On the morning of November 10, 1938, a Thursday, Emil was lying in bed when the barber arrived. Emil had a cold, and his mother decided it was best to keep him home from school. As he was lying there, he might have been thinking ahead to his bar Mitzvah, planned for later that month.
But on that morning, he heard the barber arrive with a terrifying warning: During the night mobs had burned down the Rosenberger's synagogue, he said, and now the SS were going from door to door, arresting all Jewish men.


Just two weeks before the barber’s warning, 17,000 Polish Jews (called Ostjuden, or Eastern Jews), including many living in Mannheim and attending synagogue there, had been rounded up and expelled from Germany without warning.  The deportation was the culmination of a German/Polish tit-for-tat of legislation and decrees, each government determined to reduce the number of Jews within its borders.
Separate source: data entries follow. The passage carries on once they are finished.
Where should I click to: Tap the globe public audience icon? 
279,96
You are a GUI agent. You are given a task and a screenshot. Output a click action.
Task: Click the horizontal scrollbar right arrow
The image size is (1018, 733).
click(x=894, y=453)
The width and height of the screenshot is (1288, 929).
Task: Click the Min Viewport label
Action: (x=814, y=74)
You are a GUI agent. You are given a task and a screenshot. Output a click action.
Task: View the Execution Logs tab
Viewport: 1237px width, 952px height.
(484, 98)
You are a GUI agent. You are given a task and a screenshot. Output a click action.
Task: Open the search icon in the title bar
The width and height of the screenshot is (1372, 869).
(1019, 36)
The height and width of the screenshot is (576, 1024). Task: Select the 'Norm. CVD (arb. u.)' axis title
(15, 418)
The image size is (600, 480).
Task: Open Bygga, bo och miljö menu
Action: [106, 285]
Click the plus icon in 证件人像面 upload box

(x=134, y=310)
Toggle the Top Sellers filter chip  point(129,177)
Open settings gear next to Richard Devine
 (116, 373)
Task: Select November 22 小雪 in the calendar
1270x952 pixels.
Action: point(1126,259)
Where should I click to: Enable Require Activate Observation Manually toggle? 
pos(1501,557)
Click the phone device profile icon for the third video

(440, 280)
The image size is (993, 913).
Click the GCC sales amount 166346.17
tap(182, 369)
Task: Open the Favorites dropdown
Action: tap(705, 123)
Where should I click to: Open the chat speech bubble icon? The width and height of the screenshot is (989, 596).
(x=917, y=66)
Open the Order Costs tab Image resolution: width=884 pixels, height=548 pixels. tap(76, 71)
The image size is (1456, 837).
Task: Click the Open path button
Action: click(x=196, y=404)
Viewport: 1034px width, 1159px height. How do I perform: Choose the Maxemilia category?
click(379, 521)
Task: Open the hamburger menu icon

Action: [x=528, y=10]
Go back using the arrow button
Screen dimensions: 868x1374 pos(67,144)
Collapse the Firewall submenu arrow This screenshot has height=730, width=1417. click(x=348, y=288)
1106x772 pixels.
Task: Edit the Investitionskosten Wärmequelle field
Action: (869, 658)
In March 1938 the Polish legislature passed a law, targeted primarily at Jews, which revoked the citizenship of any person who had lived outside the country for 5 or more years without being in touch with the Polish government.  According to Nazi estimates, there were up to 70,000 Polish Jews living within German borders. If the Polish law  applied to them, they would be rendered stateless – with no country that would accept them – and thus permanent residents of Germany. At first, little action was taken by the Poles to implement their law, allowing the Germans to make a move of their own.

On August 22, a German police order announced that all residence permits for foreign nationals would expire by March 31, 1939. Although foreigners could request new residence permits before the end of 1938, the permits would be issued only to those considered “worthy”.  In the Nazi state, no Jew qualified as “worthy”.

The Polish government understood that the result of the German legislation would be the return of tens of thousands of Polish Jews, and moved to quickly cut off that possibility. On October 15 an order was published by the Polish Ministry of the Interior requiring citizens living outside the country to present their passports at a Polish consulate within the next 15 days. If, upon inspection, the provisions of the March legislation concerning 5 years’ absence from the country were found to apply, the presenter’s citizenship would be immediately revoked.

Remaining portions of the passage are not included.